Re: Which normal form is this violating?

From: Jan.Hidders <hidders_at_uia.ua.ac.be>
Date: Mon, 6 May 2002 19:08:21 +0200
Message-ID: <Pine.GSO.4.40.0205061824330.17626-100000_at_hcoss.uia.ac.be>


On Mon, 6 May 2002, Daniel Guntermann wrote:
> Jan Hidders wrote:
> >
> > It is indeed true that a schema should not describe two tables
> > that are logically the same, i.e., represent the same predicate,
> > because then one table would be redundant.
>
> This statement seems to imply any horizontal partitioning,
> snapshots, materialized views, or several other types of conventions
> used in databases are now invalidated.

If you partition a table horizontally you get tables that represent different predicates (if the original predicate was P(x) then the new predicates are "P(x) AND x.city = 'Paris'" and "P(x) AND x.city = 'New-York'" et cetera). If you take a snapshot you also get a predicate different from P(x) : "P(x) holds at moment t". So you see that it is not so obvious that this will give you (in a useful way) two tables that represent exactly the same predicate.

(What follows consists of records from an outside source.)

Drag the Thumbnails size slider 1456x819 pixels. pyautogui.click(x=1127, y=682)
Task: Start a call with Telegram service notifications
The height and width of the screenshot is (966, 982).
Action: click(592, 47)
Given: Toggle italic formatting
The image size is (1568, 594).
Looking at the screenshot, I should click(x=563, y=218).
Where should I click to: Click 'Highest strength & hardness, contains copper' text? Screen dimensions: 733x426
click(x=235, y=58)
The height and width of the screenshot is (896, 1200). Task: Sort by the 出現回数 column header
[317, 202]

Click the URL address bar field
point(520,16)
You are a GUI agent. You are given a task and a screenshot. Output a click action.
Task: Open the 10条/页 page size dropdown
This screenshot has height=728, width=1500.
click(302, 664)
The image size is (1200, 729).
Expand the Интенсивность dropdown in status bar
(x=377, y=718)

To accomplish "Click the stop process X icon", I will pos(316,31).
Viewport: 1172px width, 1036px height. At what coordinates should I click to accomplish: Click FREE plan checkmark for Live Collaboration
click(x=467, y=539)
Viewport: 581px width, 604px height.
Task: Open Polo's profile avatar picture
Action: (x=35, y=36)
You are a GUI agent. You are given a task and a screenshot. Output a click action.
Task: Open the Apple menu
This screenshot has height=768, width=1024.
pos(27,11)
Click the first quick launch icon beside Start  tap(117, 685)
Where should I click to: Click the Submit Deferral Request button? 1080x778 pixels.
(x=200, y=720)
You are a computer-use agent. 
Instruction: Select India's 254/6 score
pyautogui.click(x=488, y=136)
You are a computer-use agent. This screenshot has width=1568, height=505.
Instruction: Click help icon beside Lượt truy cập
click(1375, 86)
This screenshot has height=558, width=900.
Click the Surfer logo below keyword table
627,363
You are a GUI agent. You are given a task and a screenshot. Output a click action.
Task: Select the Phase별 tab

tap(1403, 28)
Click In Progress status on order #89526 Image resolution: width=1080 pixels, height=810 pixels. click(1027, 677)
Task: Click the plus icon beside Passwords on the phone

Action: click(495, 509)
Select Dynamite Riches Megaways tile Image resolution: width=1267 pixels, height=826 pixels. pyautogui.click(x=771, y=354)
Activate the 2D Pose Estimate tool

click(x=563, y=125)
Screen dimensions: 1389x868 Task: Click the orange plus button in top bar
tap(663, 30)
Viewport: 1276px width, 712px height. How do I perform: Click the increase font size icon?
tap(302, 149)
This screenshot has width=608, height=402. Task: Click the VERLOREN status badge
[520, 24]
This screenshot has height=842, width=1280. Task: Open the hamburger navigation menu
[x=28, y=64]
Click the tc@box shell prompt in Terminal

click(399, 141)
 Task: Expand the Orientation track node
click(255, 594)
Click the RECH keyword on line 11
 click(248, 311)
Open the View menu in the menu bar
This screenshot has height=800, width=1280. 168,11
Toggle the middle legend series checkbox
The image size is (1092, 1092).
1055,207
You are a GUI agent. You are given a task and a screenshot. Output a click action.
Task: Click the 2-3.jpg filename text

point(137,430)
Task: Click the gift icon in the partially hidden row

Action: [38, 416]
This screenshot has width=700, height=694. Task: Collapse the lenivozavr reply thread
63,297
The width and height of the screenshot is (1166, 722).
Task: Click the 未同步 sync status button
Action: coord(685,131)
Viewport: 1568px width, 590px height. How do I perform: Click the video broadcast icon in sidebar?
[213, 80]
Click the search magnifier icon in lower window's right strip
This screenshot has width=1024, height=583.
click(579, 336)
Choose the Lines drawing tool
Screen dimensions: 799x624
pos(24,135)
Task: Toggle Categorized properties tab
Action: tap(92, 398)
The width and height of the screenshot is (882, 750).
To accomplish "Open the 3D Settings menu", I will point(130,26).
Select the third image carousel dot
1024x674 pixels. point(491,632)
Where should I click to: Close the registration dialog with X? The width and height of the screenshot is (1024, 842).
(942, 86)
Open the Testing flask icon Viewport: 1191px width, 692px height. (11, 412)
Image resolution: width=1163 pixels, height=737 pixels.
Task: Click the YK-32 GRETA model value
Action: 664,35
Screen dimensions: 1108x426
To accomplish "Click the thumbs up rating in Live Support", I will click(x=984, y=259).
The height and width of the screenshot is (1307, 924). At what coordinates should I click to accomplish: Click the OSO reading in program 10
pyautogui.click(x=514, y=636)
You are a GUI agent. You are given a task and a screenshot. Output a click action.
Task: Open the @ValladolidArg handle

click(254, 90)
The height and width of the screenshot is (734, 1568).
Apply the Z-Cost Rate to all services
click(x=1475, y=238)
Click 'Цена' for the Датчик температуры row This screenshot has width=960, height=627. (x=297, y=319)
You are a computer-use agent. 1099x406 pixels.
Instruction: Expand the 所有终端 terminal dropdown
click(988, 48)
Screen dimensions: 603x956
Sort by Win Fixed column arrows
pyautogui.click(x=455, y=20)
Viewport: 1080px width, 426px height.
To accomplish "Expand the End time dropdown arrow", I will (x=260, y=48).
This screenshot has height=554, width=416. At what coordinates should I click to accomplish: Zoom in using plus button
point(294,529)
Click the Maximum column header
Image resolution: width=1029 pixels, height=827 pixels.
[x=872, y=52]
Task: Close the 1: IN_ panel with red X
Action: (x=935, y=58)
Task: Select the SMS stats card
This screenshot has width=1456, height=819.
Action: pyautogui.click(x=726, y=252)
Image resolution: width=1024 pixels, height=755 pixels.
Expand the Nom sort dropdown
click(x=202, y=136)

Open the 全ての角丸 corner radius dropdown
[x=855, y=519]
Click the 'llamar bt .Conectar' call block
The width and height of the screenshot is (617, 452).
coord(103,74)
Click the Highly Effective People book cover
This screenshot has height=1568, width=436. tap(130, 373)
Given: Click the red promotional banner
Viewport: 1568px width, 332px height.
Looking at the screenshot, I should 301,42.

> Also, it seems that most textbooks I've come across, stress the fact
> that the relational model does a great deal to "reduce" redundancy
> (Maybe it says differently in Celko's book). They have never
> claimed to say that redundany is entirely eliminated, nor do they
> say that this is always desirable.

Indeed. But what would be the point of having two tables in your schema that are always exactly the same?